I still remember all too well the feeling of dread which hit me each and every time I set foot through the exam room door, but remember even more clearly the feeling of true freedom as I stood up for the final time from my last exam, and walked out of the school gates. Spending a summer doing what I like, when I like, without the looming horror of homework or revision has been odd to say the least; I’m ashamed to admit that, on the first day after my last exam, I found myself revising Further Mathematics in the morning, before remembering (30 minutes later) that the exam had already happened!
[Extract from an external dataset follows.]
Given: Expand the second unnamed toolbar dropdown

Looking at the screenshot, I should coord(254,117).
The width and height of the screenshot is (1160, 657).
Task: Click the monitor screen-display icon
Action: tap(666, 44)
Thinking about collecting my results was stressful in itself. I am totally blind, and hence would be unable to read the piece of paper with my destiny — fine, grades — printed on it. Who would read them to me? How am I supposed to react? What if they’re awful?
These nerves lasted right up until I arrived at school, at which point I stopped worrying about that, and started worrying about the actual grades themselves! Everyone queued outside the main school hall, chattering away and waiting to obtain that all-important envelope which waited just a few yards from where we were stood. I spoke to a couple of my friends; we were all equally nervous, but it was good to know we weren’t alone in our concerns.
Despite being unable to read the contents of the envelope, merely holding it in my hand was a truly strange feeling. This envelope contained the results of something I’d worked for three years to achieve, and now the power was with me to decide when (or whether!) to find out how I’d done. I passed it back and forth between my hands, too anxious to unveil a piece of paper which I couldn’t read — it sounds silly in hindsight. What if I ripped the piece of paper when opening the envelope?
Eventually, I had my results read to me — I was so, so pleased. I simply stood there, in pure disbelief, and laughed in pure and utter relief — I had passed. All the build-up, all the worries and hopes and uncertainties had led to this moment, and I was in absolute shock that it was one that I could be proud of.
With the new reformed GCSE system, our year were a little unsure of how our grades would turn out. I got a 9 (top A* in old-grade speak) in English Language, 8s (or A*s) in Maths, Physics, French and Further Maths, 7s (As) in English literature and Chemistry and 6s (Bs) in Computer Science, History, Music and Biology.
It’s weird really, because I was partially worried about my exam results due to accessing the content of the qualifications. Sometimes, accessing more visual elements of a course, particularly in maths and science subjects, can be made more difficult by not being able to see. Getting exam results that I was proud of proved to me that I could achieve as good a grade as everyone else, and that accessing work in a slightly different way didn’t put me at a disadvantage at all.
More than anything, my results have given me confidence and determination to head into my A level courses with the knowledge that I can do whatever I put my mind to, and I can achieve my academic potential. I’m not going to lie though: results day is not something I want to have to go through too often!